I have narrow feet. When I was younger (I’m 70), I had no problem finding shoes for narrow feet. In fact, shoe salesmen (none of them were women, and yes, shoe-shoppers had service in those days—you didn’t walk down aisles of shoes, pull a selection off a shelf and try it on while standing on one foot in the middle of the aisle. You actually sat down in a chair, and someone served you. But to get back to my story…) shoe salesmen approached you when you entered the store (you didn’t have to go looking for help back then), you might mention some pair of shoes you’d seen in the window, and he’d ask: what size? You didn’t just say “7”—which referred to length; you also gave a width, a letter, A,B,C—or perhaps AA or DD. So—you didn’t wear just a 7; you wore 7B—or whatever. And some women had an especially narrow heel, perhaps. My aunt wore 7AA with a quad-A heel. If you didn’t give him a width, he’d just bring you medium width. This might sound strange to younger people, but it was the norm for shoe-shopping women in the South (I can’t speak for other parts of the country; I didn’t live there.)

Time passed, as it is wont to do, and narrow shoes were not quite as widely available (intended pun).

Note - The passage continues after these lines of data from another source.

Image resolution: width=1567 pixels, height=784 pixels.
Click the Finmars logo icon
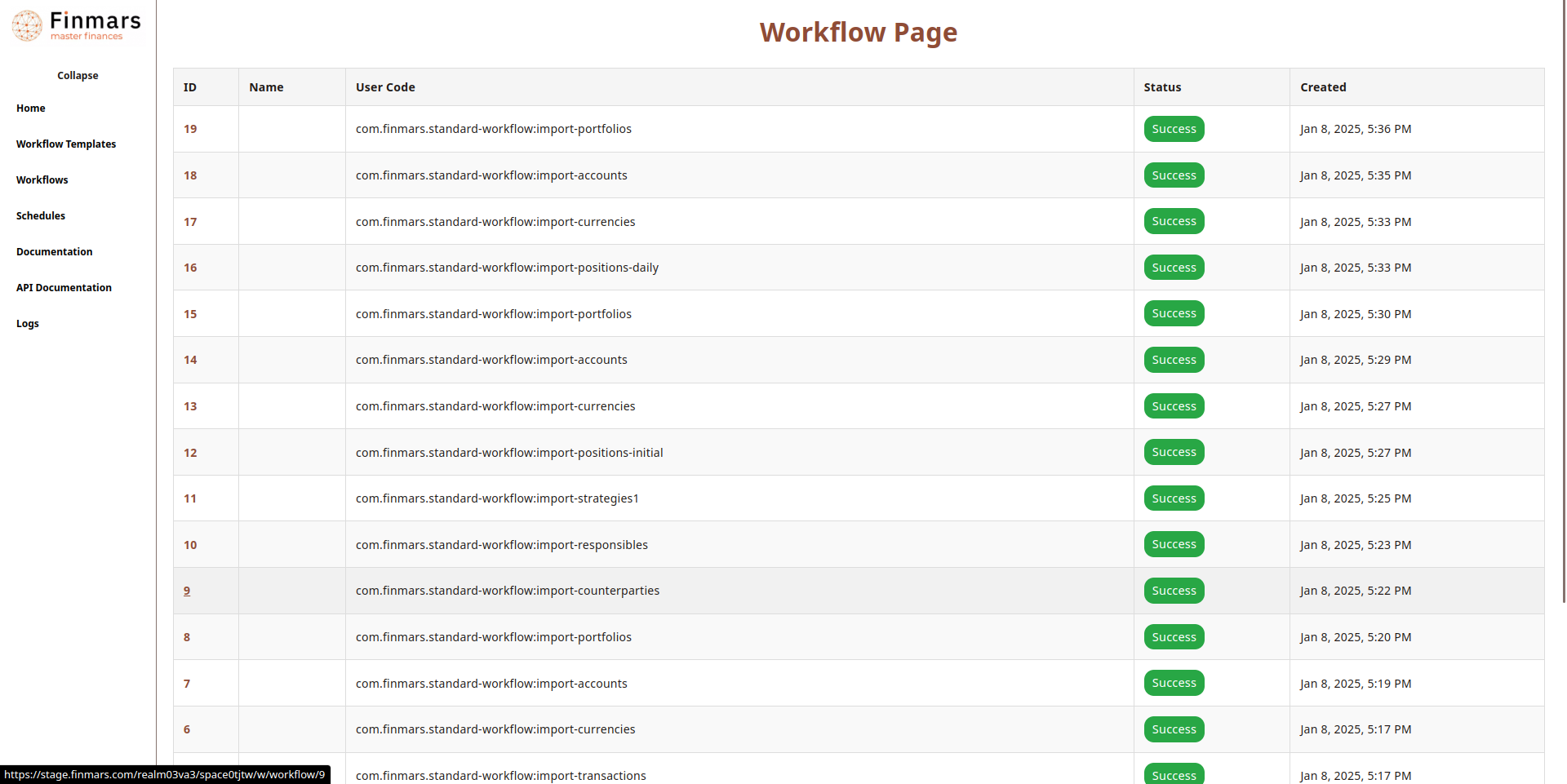click(x=27, y=25)
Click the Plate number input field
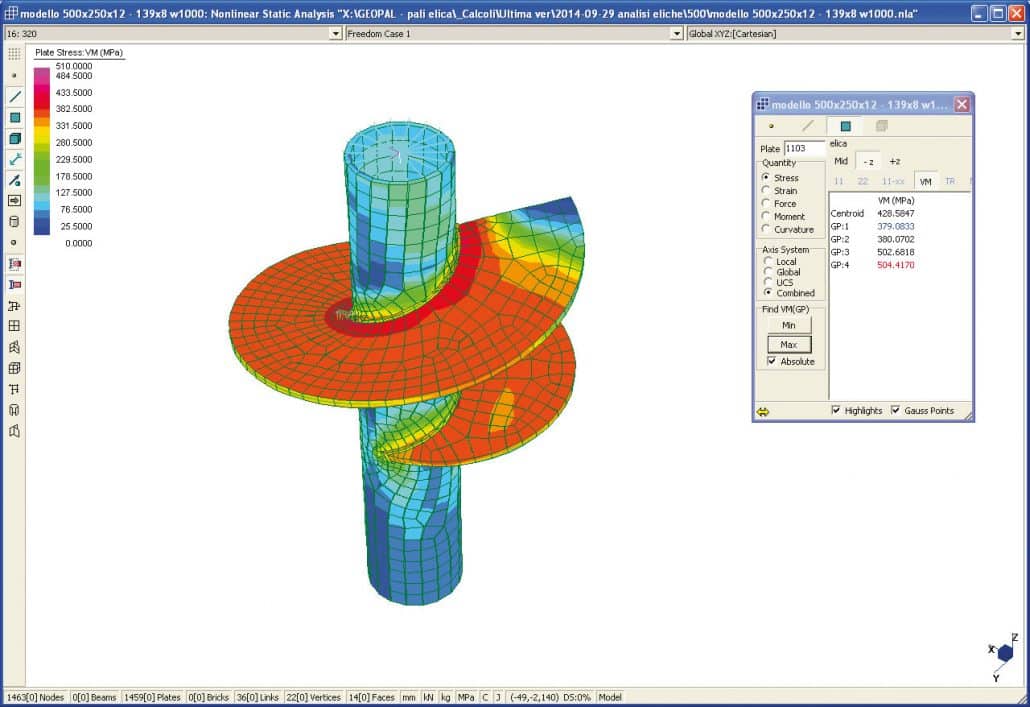The width and height of the screenshot is (1030, 707). [x=805, y=149]
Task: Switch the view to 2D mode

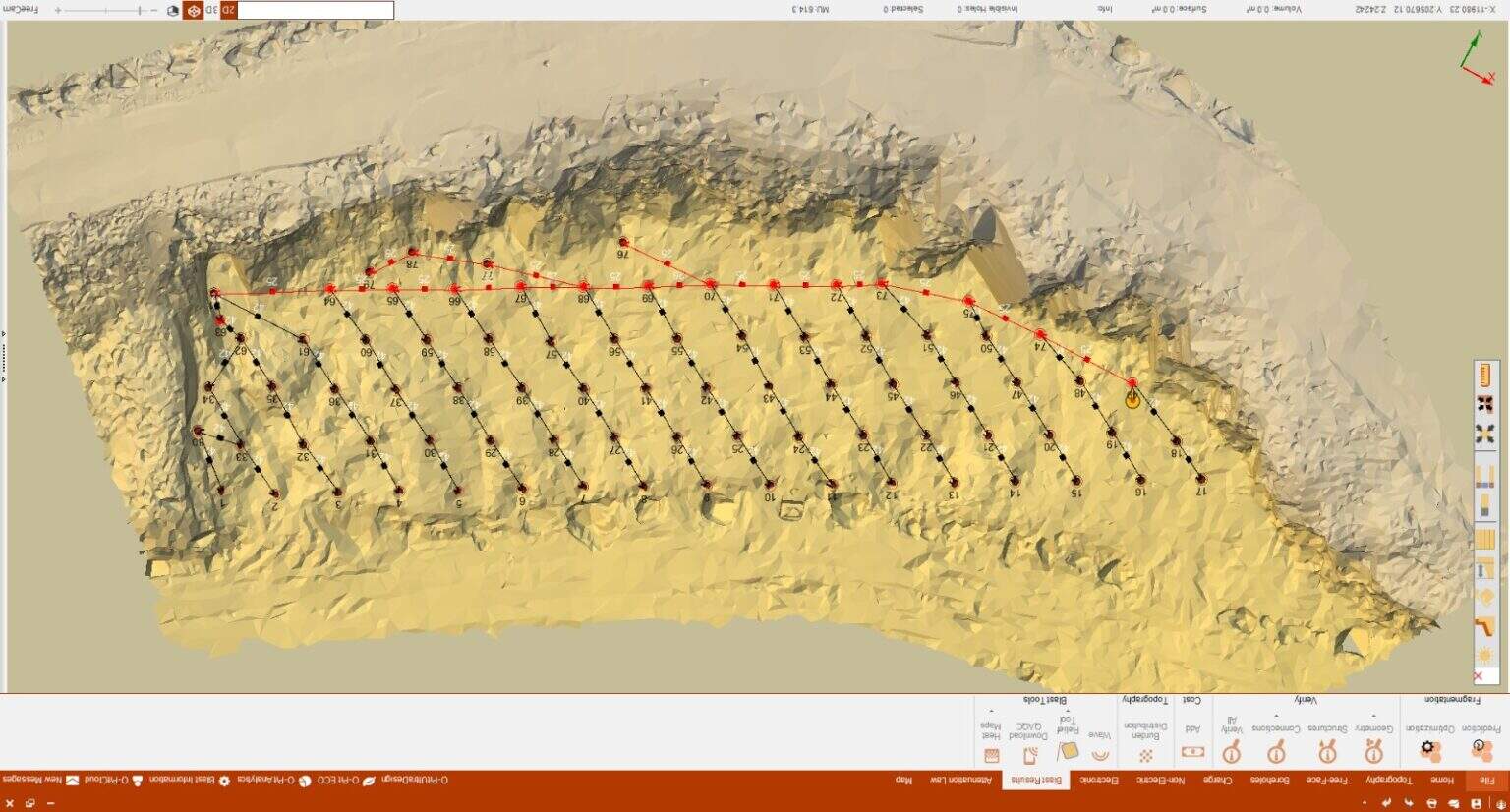Action: click(229, 10)
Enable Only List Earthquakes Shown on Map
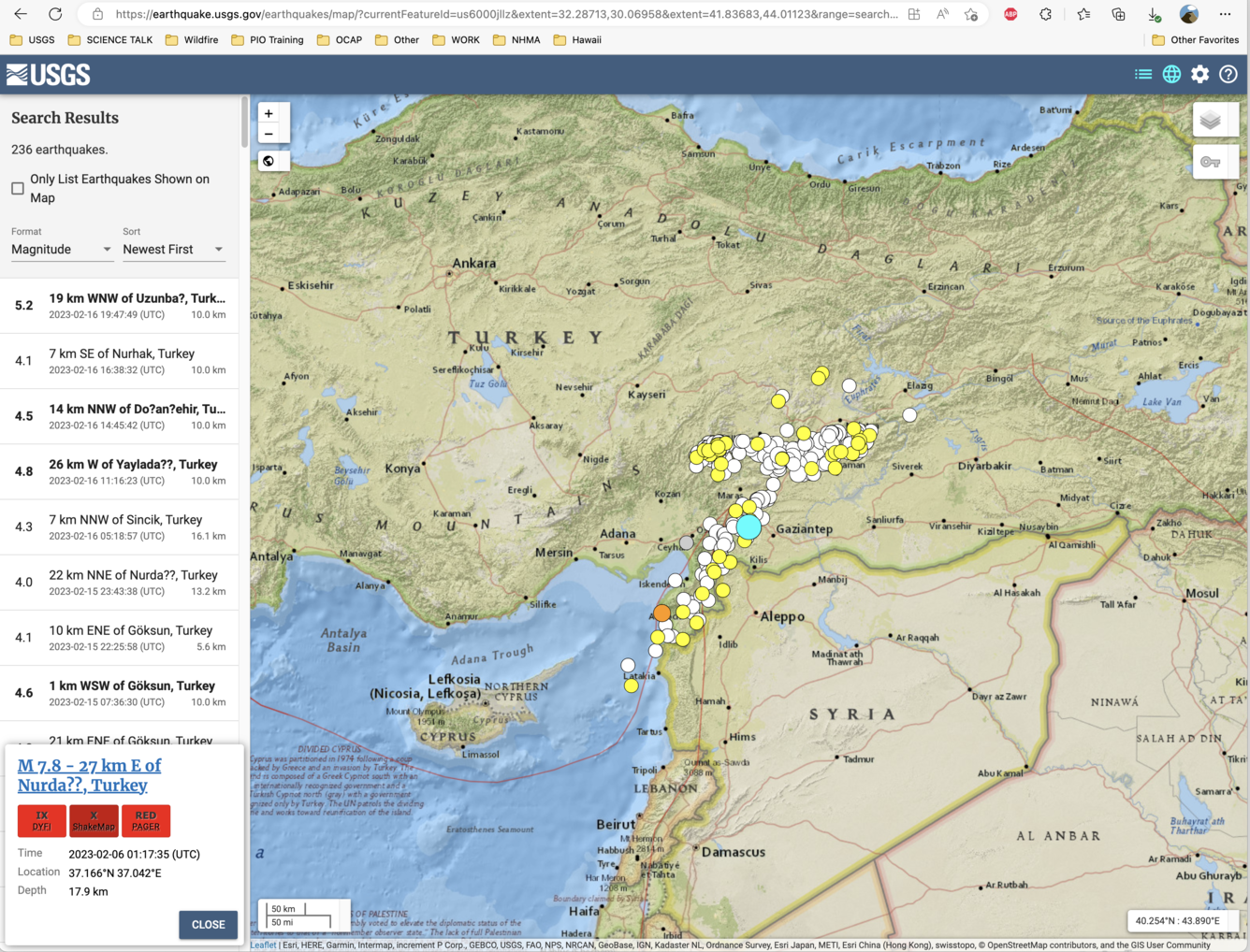Image resolution: width=1250 pixels, height=952 pixels. click(x=17, y=188)
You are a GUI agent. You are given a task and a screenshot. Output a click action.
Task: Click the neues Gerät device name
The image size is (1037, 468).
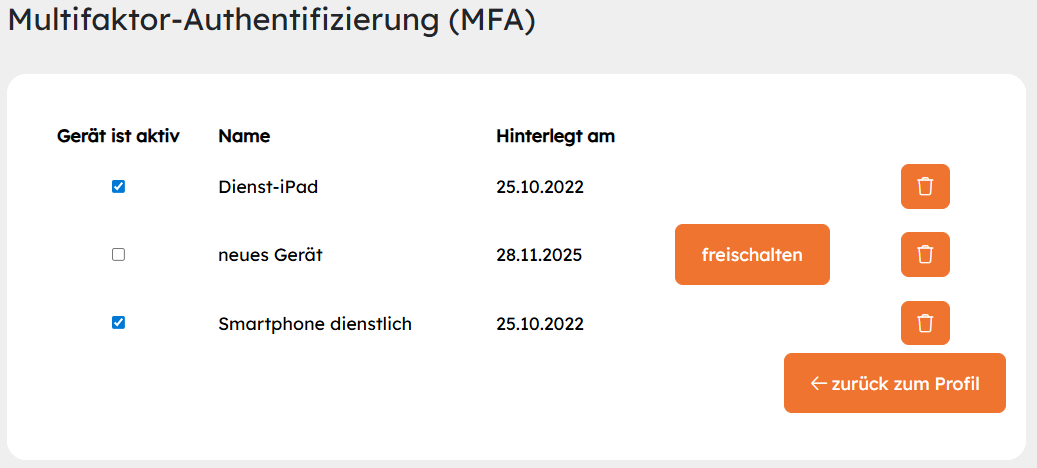tap(270, 255)
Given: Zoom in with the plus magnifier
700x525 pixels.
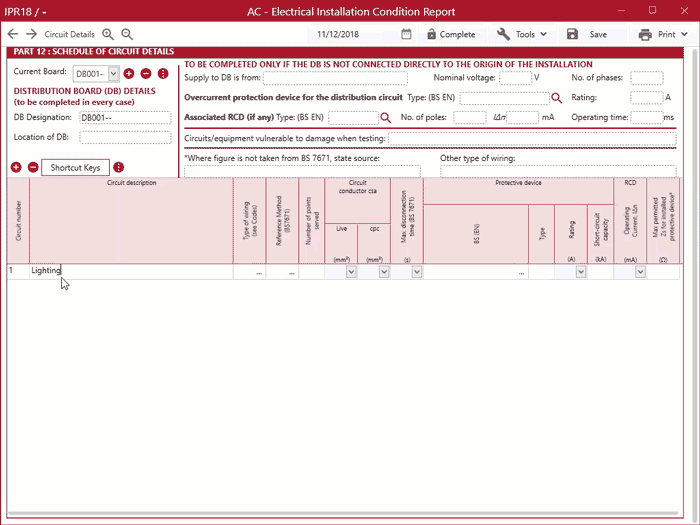Looking at the screenshot, I should tap(108, 34).
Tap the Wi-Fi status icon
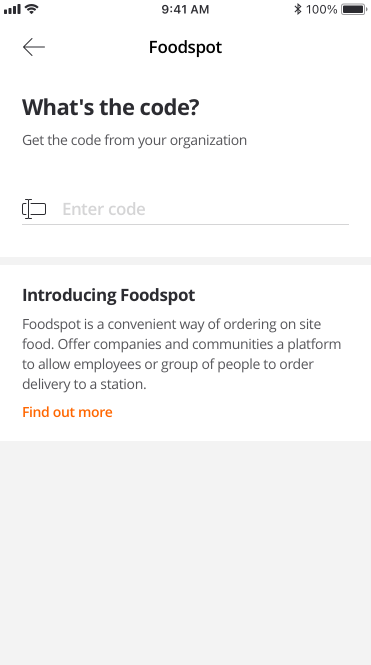Viewport: 371px width, 665px height. pos(31,9)
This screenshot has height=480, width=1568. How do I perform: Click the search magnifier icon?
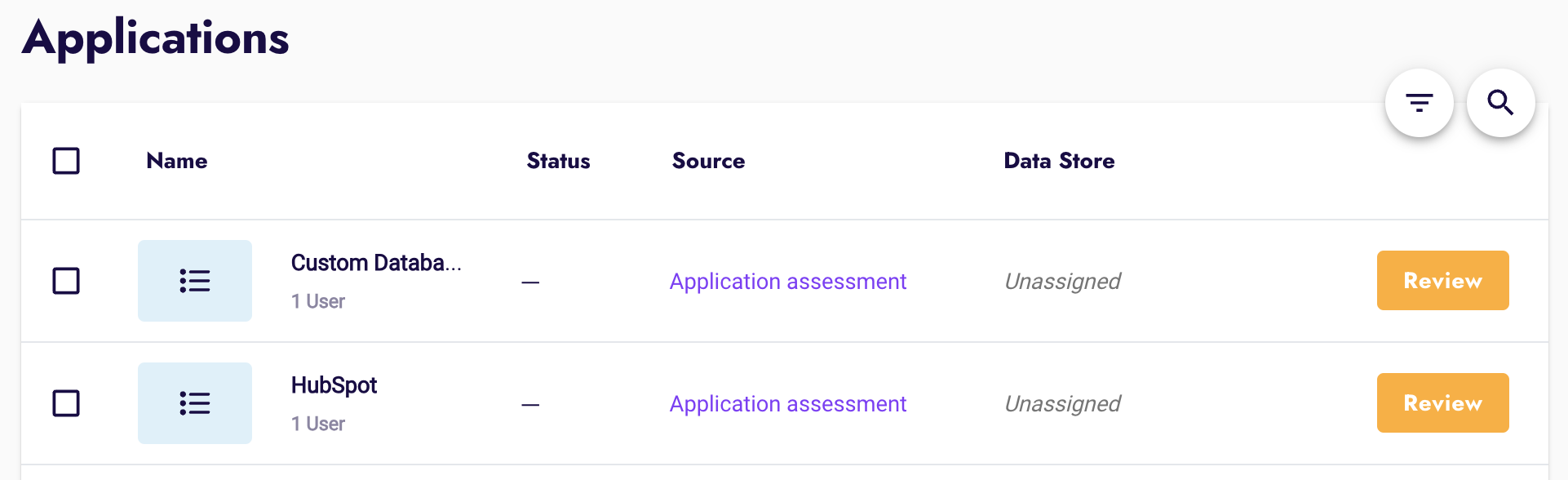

When I was about 25, I went to live in Germany for five years. Shoe-shopping was difficult! I hadn’t known this piece of American trivia before moving to Heidelberg: Americans were the only people who made and sold shoes in widths. I couldn’t find shoes to fit. The problem was demographics. Back home in Georgia, my feet were pretty normal; in Germany my feet were a minority. German women have wide feet. Eventually, I made friends with another member of the narrow-foot minority, an American woman, and twice a year we took a train to Florence to buy shoes. I could wear a very few French shoes, but otherwise, shoes had to be Italian or Spanish to fit. My problem was a matter of demographics.

Back home, narrow shoes became increasingly harder to find. Eventually, I accepted the fact that I would never be able to spend less than three digits for a pair of shoes, especially those I worked in, those I had to wear in a classroom all day long. There were a few labels I could count on—the most predictably comfortable label was Cole Haan, but they were so expensive.  Then, even Cole Haan made fewer and fewer narrow shoes. Now, Cole Haan has been sold to China, and narrow shoes are almost impossible to find.  Our global economy makes American-made shoes more scarce, and so now, the European manufacturers have grown tired of American sizes (6,7,etc.); they’ve now just started selling everything in European sizes (37,38,etc.) That’s demographics deeply affected by global economics.

Today, I tried to buy some shoes in the one store in town that carries narrow widths. The selection was very small. In frustration, I cried, “Why?”Another woman stood close by in the aisles of shelves, both of us in our little disposable anklet stockings to try on shoes, and we were checking the conversion sign: “37=7 to 8,” etc.—no mention of widths. She looked at me in sympathy and answered in one word: “Demographics.”

“Yes,” I answered. “I know. The difficulty is bad enough, but the translation that’s required now is almost offensively rude—especially considering they’re all so absurdly expensive—and so ugly. When did good taste become obsolete?”

She answered, “Demographics affected by deference to the EU.”

I sighed.

She said, “It’s time we accepted it: we’re going to have to live barefoot. This is not our country any more. It hasn’t been our country for a long time. We gave it away. I don’t know why we keep trying to find shoes for American feet—Americans don’t have American feet any more. Maybe we should just ask that wide-footed German woman in Berlin what kind of shoes she wants us to buy—and quit trying to think for our own feet any more—or standing on them either. Don’t bother voting. This is not your country.”

I sighed. Shoe-shopping and voting are both futile. Give it up. I went next door to Ruby Tuesday’s and had a Jack Daniels mist with a wedge of lime. The Florida state line is 15 miles south of here; the shriveled lime came from Peru.

There’s a lot of Republican finger-pointing and soul-searching and brow-furrowing going on today, November 7, but if you ask any woman trying to buy shoes what went wrong, she could tell you: Demographics. With a European punch.